数据部分:
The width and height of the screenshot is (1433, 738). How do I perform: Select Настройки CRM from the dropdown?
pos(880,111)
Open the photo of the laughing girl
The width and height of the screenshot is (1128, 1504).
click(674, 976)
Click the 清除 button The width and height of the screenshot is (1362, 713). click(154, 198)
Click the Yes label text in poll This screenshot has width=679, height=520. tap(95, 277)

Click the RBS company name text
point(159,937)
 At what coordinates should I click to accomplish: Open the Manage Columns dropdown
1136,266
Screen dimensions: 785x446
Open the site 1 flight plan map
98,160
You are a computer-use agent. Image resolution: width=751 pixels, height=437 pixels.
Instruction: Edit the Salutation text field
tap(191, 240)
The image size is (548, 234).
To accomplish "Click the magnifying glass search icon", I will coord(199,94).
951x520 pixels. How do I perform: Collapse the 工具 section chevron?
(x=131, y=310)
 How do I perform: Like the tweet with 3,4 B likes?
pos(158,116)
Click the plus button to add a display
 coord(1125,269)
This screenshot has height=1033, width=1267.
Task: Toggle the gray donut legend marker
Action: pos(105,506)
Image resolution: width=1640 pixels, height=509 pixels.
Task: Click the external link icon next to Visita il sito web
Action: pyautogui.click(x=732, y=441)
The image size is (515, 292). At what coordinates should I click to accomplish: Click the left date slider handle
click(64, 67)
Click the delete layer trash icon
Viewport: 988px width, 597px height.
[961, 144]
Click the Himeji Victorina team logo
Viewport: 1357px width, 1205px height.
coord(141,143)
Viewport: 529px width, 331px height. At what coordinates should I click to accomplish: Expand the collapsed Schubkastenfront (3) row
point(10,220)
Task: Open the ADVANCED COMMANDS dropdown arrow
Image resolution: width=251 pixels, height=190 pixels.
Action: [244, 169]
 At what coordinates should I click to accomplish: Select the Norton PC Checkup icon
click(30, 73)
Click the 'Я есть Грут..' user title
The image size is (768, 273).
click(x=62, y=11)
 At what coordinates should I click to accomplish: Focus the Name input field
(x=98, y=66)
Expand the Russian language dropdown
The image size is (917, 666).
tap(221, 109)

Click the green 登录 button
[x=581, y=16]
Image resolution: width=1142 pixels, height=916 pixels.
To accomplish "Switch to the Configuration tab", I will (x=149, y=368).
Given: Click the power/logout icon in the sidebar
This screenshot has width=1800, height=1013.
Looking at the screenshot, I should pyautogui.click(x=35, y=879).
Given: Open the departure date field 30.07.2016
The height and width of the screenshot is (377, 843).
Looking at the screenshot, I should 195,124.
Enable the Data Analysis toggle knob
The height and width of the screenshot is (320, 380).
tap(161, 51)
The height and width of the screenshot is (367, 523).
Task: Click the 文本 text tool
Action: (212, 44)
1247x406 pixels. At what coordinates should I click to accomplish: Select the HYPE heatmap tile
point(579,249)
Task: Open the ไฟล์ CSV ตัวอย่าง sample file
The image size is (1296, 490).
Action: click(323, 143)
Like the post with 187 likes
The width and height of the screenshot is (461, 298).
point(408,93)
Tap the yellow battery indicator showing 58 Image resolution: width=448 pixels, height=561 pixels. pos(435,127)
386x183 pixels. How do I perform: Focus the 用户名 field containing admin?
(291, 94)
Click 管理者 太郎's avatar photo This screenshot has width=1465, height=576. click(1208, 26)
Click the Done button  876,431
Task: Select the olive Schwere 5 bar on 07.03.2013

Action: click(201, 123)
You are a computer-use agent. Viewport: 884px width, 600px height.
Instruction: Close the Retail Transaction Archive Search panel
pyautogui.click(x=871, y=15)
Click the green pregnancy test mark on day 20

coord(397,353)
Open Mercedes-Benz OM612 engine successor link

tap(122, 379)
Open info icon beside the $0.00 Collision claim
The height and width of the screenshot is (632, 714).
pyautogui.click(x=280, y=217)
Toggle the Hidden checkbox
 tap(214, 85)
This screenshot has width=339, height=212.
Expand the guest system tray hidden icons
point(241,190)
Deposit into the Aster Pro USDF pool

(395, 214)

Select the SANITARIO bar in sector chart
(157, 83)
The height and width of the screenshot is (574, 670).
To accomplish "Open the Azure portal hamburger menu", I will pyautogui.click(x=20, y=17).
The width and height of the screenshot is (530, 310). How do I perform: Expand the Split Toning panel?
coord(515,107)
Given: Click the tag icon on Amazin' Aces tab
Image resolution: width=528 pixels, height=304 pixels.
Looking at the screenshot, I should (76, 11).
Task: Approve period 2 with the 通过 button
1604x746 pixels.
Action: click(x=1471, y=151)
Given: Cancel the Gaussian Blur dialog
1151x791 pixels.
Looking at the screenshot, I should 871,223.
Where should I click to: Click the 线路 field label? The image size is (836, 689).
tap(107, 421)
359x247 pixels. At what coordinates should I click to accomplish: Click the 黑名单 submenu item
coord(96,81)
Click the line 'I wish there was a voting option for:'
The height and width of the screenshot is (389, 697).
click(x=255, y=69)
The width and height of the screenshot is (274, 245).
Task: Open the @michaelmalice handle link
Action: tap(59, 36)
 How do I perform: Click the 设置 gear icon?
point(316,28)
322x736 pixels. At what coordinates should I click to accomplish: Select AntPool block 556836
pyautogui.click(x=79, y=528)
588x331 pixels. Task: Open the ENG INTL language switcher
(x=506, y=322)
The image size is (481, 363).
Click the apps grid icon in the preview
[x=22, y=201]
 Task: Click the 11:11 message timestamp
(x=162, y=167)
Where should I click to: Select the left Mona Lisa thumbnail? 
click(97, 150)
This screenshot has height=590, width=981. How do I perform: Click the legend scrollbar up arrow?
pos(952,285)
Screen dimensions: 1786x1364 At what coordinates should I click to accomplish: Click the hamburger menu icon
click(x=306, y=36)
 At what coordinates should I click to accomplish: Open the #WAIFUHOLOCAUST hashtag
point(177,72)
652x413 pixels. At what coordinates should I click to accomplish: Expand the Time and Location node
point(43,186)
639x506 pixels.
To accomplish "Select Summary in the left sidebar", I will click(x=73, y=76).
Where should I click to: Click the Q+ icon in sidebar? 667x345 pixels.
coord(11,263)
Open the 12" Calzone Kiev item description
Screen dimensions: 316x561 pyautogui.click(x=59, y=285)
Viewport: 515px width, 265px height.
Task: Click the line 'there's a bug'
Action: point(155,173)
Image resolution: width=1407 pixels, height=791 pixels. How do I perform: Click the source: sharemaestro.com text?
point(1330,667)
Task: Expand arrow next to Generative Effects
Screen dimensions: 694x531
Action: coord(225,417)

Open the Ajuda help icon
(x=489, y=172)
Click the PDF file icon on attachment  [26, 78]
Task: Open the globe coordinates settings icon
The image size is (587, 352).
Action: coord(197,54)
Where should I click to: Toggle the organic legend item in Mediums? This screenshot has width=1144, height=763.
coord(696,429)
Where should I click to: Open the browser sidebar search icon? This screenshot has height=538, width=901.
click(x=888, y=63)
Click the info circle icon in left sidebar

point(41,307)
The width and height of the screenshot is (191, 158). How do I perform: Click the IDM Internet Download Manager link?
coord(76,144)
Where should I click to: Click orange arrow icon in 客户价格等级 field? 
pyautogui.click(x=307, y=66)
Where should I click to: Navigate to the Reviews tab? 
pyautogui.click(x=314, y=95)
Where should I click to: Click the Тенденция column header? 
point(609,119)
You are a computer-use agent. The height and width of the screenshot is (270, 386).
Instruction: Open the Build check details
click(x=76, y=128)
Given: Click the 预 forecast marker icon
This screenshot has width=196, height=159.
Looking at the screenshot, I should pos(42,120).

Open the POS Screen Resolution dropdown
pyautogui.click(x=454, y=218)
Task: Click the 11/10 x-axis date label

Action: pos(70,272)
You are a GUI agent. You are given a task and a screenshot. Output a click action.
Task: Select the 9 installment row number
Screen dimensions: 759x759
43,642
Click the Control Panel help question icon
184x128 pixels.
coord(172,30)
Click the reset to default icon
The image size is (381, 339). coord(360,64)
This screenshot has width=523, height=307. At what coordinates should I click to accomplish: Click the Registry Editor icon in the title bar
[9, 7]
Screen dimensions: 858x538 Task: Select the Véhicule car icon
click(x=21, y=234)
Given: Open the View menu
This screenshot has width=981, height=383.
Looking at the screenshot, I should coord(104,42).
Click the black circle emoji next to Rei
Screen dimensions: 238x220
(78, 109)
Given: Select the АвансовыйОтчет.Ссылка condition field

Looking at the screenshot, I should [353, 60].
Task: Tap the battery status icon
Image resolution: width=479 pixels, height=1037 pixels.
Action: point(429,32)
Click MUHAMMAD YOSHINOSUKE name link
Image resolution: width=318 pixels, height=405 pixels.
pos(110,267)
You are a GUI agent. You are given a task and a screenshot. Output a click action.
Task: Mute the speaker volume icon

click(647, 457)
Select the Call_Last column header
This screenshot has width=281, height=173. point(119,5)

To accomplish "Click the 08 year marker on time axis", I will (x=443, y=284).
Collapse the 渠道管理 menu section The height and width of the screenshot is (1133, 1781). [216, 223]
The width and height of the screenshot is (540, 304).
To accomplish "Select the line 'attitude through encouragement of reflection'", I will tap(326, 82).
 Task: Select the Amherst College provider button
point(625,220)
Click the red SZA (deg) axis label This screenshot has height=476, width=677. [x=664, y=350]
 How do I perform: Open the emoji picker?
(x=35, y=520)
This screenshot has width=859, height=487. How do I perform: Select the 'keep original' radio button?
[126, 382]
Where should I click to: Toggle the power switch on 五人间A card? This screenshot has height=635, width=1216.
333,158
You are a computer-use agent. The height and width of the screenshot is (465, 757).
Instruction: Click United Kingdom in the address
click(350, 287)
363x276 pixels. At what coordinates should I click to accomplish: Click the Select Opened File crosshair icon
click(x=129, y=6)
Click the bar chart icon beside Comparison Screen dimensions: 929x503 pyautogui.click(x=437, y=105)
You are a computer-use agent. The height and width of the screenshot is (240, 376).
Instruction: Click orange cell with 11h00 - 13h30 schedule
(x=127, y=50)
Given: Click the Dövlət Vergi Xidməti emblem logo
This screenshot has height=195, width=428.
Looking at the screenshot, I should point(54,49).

挑战: 把从上方数据开头到包含"(x=131, y=310)"的那一行为止的各行（首尾两行都算在内）写成 Markdown 表格，设"序号"和"内容"两列，空行略去。

完成答案:
| 序号 | 内容 |
|---|---|
| 1 | The width and height of the screenshot is (1433, 738). How do I perform: Select Настройки CRM from the dropdown? |
| 2 | pos(880,111) |
| 3 | Open the photo of the laughing girl |
| 4 | The width and height of the screenshot is (1128, 1504). |
| 5 | click(674, 976) |
| 6 | Click the 清除 button The width and height of the screenshot is (1362, 713). click(154, 198) |
| 7 | Click the Yes label text in poll This screenshot has width=679, height=520. tap(95, 277) |
| 8 | Click the RBS company name text |
| 9 | point(159,937) |
| 10 |  At what coordinates should I click to accomplish: Open the Manage Columns dropdown |
| 11 | 1136,266 |
| 12 | Screen dimensions: 785x446 |
| 13 | Open the site 1 flight plan map |
| 14 | 98,160 |
| 15 | You are a computer-use agent. Image resolution: width=751 pixels, height=437 pixels. |
| 16 | Instruction: Edit the Salutation text field |
| 17 | tap(191, 240) |
| 18 | The image size is (548, 234). |
| 19 | To accomplish "Click the magnifying glass search icon", I will coord(199,94). |
| 20 | 951x520 pixels. How do I perform: Collapse the 工具 section chevron? |
| 21 | (x=131, y=310) |